I need some help with this limit, I have no clue how to do this with the next constraint: No use of L'hopital rule...

Thank you !

$$\lim_{x\to1}\frac{sin(x^{3}-1)}{x-1}$$

 

[chisigma]

Hello,

I need some help with this limit, I have no clue how to do this with the next constraint: No use of L'hopital rule...

Thank you !

$$\lim_{x\to1}\frac{sin(x^{3}-1)}{x-1}$$

Try multiplying numerator and denominator by $x^{2} + x + 1$...

Kind regards

$\chi$ $\sigma$

 

[Yankel]

Try multiplying numerator and denominator by $x^{2} + x + 1$...

Kind regards

$\chi$ $\sigma$

I thought about it, it gives me what's in the sine, however x->1 and not x->0, so I am still stuck...

 

[chisigma]

I thought about it, it gives me what's in the sine, however x->1 and not x->0, so I am still stuck...

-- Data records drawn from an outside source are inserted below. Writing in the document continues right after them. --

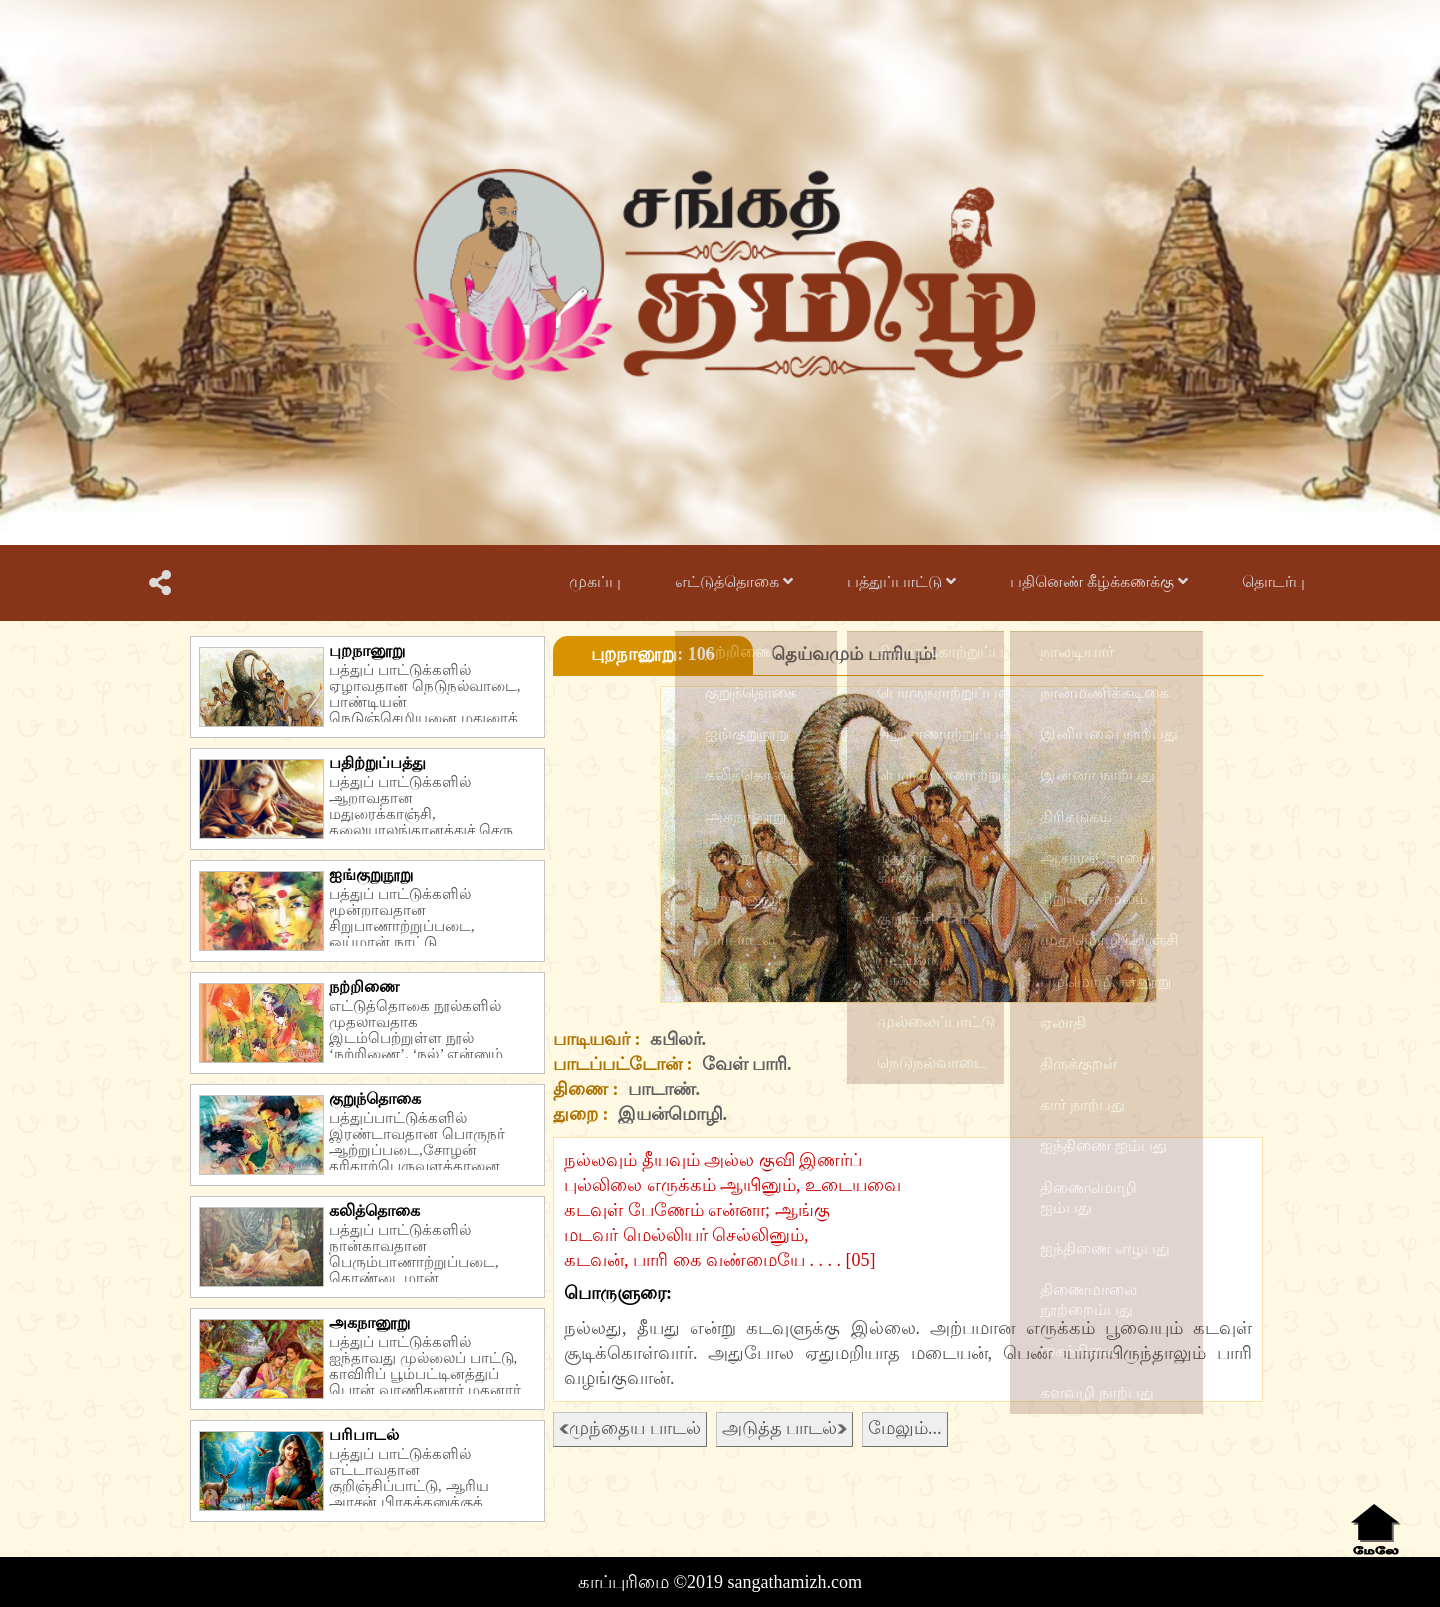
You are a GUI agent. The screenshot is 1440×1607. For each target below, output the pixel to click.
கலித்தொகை (374, 1210)
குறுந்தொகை (375, 1098)
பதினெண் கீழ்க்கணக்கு (1099, 581)
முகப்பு (595, 581)
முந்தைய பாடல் (630, 1428)
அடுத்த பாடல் (785, 1428)
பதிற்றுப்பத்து (377, 762)
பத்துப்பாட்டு (901, 581)
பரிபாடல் (364, 1434)
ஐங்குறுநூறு (371, 874)
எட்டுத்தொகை (734, 581)
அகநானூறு (369, 1322)
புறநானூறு (367, 650)
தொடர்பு (1273, 581)
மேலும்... (905, 1428)
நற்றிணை (364, 986)
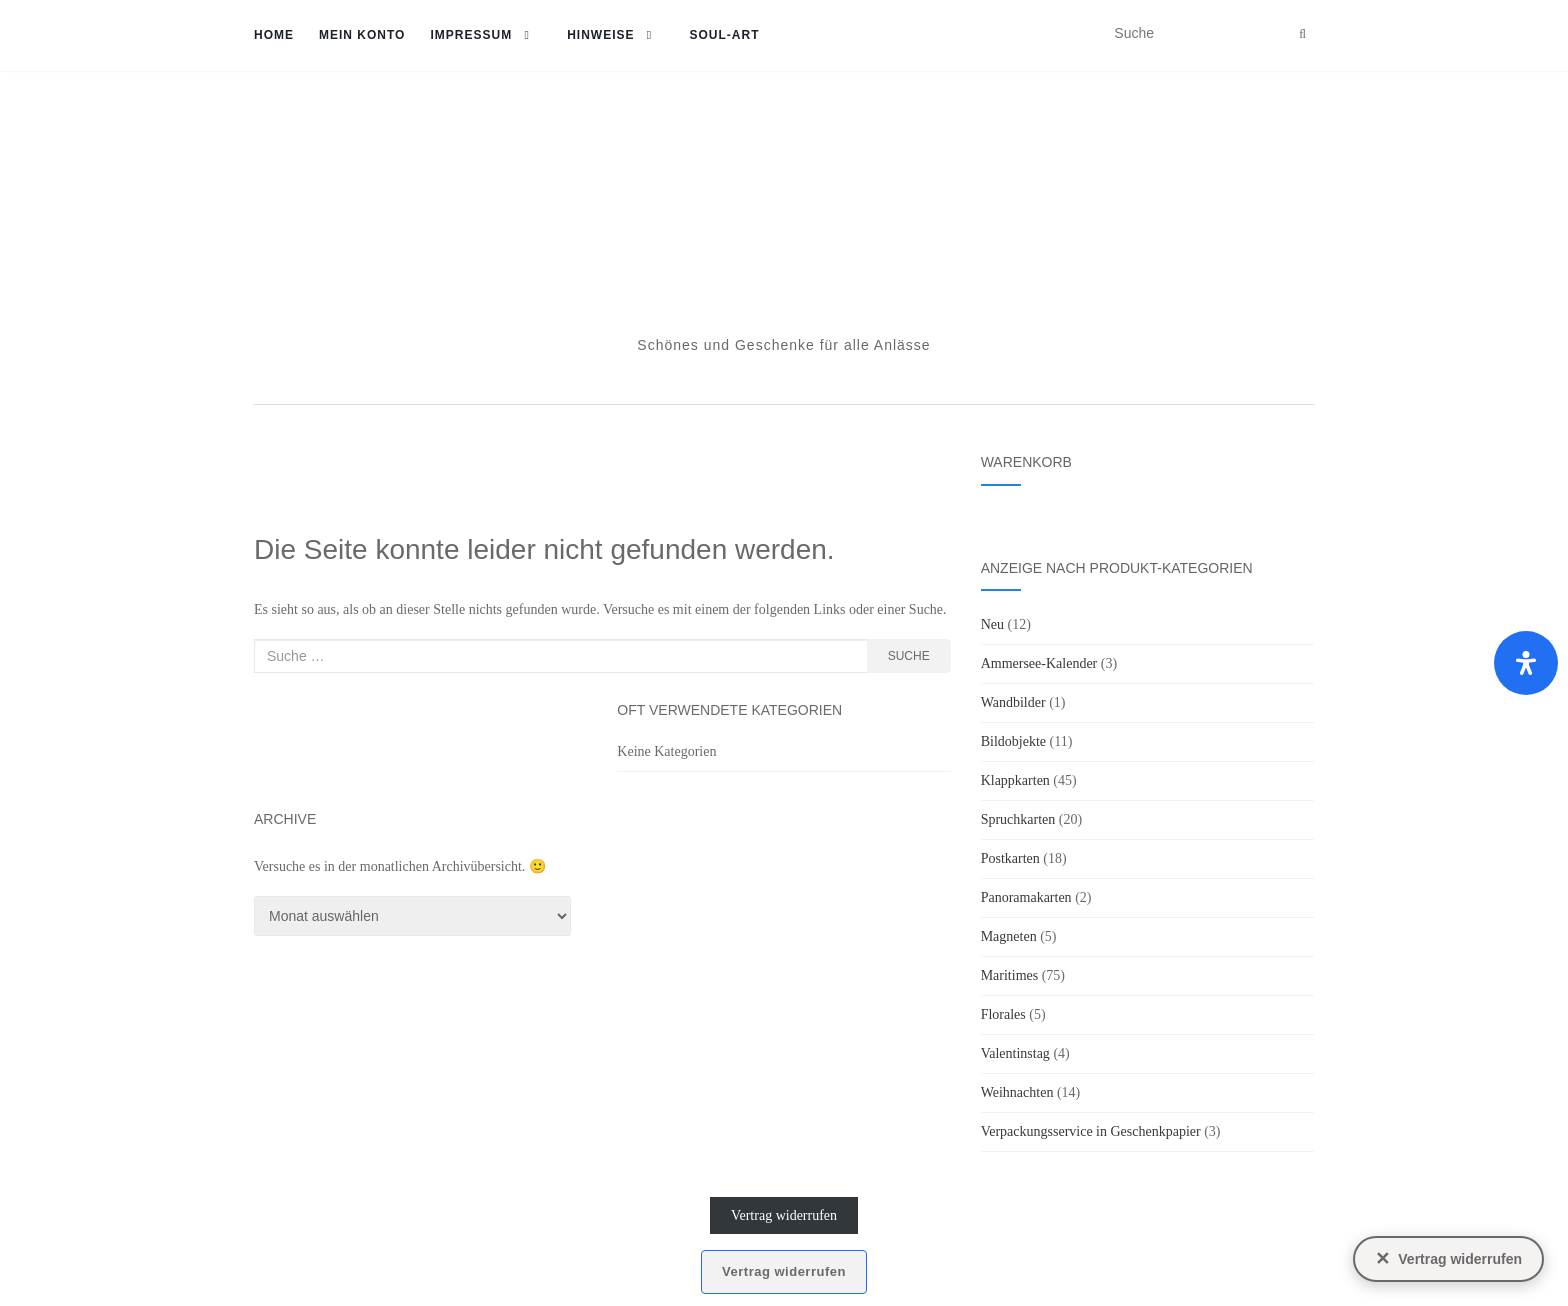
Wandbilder (1013, 702)
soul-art (724, 35)
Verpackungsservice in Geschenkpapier (1091, 1131)
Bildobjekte (1013, 741)
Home (274, 35)
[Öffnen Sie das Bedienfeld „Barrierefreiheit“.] (1526, 663)
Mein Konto (362, 35)
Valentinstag (1015, 1053)
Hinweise (600, 35)
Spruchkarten (1018, 819)
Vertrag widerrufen (784, 1215)
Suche (909, 656)
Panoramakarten (1026, 897)
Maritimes (1010, 975)
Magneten (1009, 936)
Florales (1003, 1014)
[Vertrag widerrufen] (1448, 1259)
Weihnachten (1017, 1092)
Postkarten (1010, 858)
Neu (992, 624)
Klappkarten (1015, 780)
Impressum (471, 35)
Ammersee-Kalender (1039, 663)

$\displaystyle \lim_{x \rightarrow 1} \frac{\sin (x^{3}-1)}{x-1} = \lim_{x \rightarrow 1} \frac{\sin (x^{3}-1)}{x^{3}-1}\ (x^{2} + x + 1)$

... and now what is $\displaystyle \lim_{x \rightarrow 1} \frac{\sin (x^{3}-1)}{x^{3}-1}$?...

... and what is $\displaystyle \lim_{x \rightarrow 1} x^{2} + x + 1$?...

Kind regards

$\chi$ $\sigma$

 

[MarkFL]

Also, L'Hôpital's rule allows us to write:

$\displaystyle \lim_{x\to1}\frac{\sin(x^3-1)}{x-1}=3\lim_{x\to1}x^2\cos(x^3-1)$